Instructions to follow —
Output exactly the lines from the one containing "[button] (350, 1513)" to the last line of the material, inclusive, and nothing more.

Records supplied —
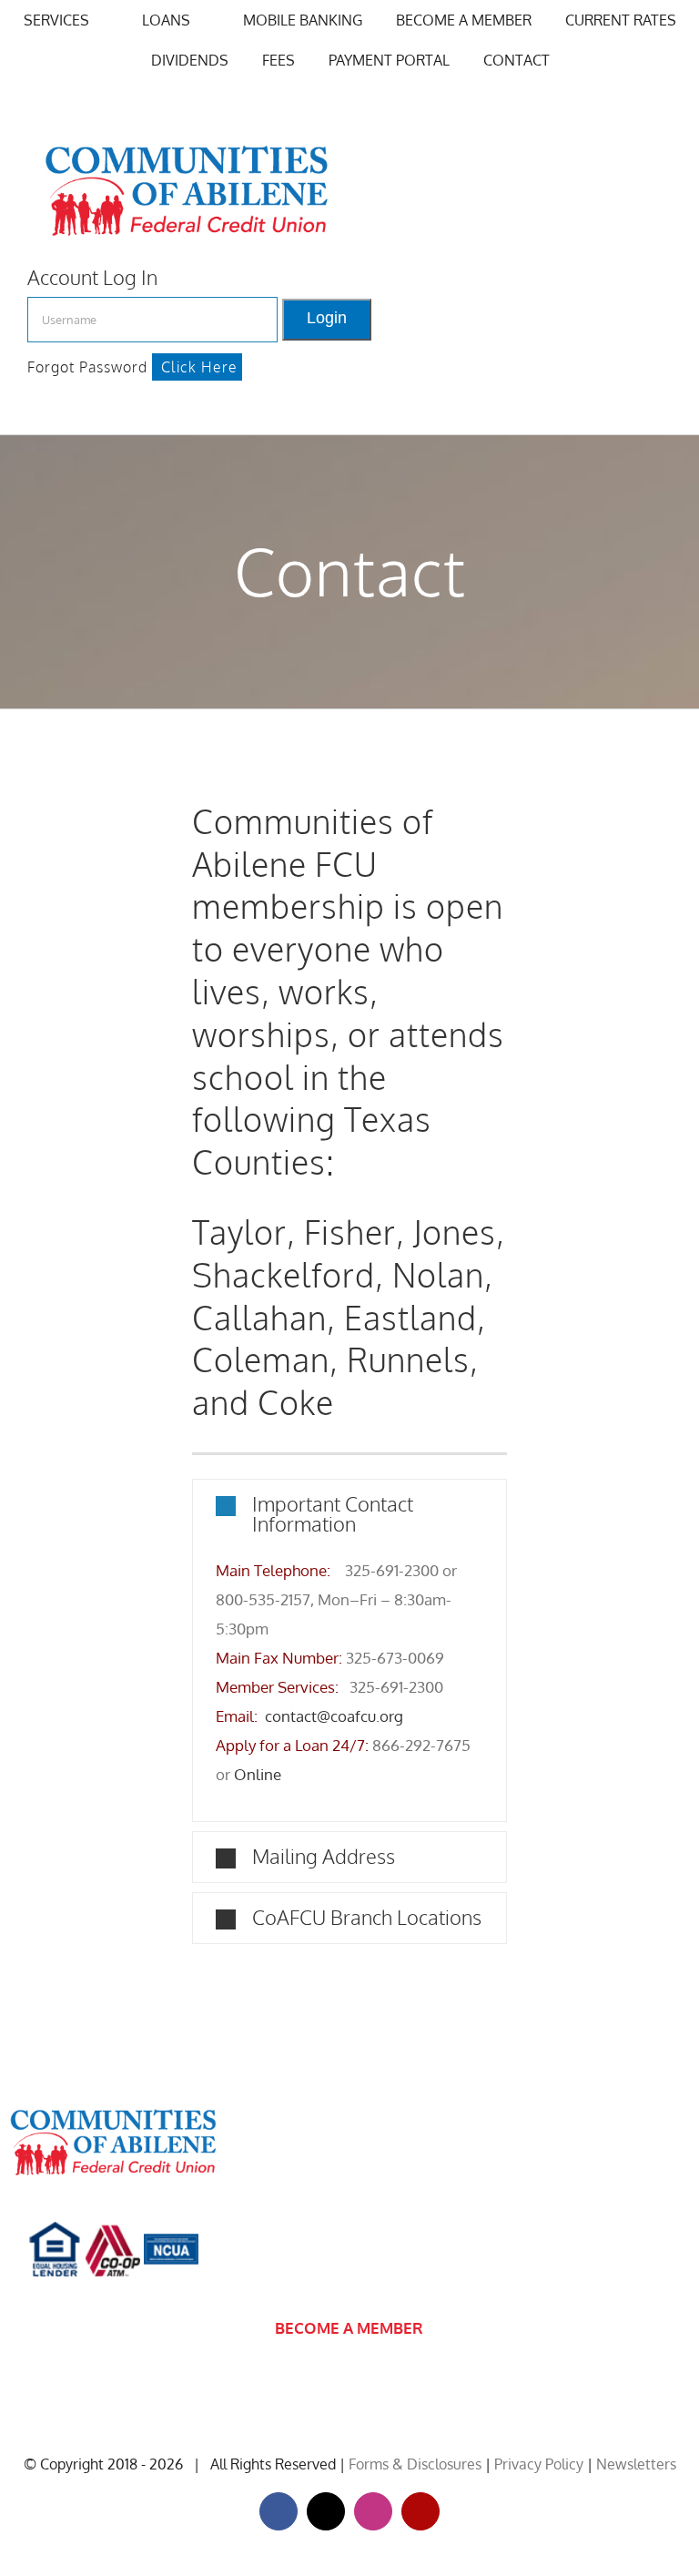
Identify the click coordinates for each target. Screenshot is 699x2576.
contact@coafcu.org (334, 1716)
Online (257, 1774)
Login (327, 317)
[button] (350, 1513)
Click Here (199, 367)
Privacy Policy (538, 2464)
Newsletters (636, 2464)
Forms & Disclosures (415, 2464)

Output of the exercise —
[button] (350, 1513)
Click Here (199, 367)
Privacy Policy (538, 2464)
Newsletters (636, 2464)
Forms & Disclosures (415, 2464)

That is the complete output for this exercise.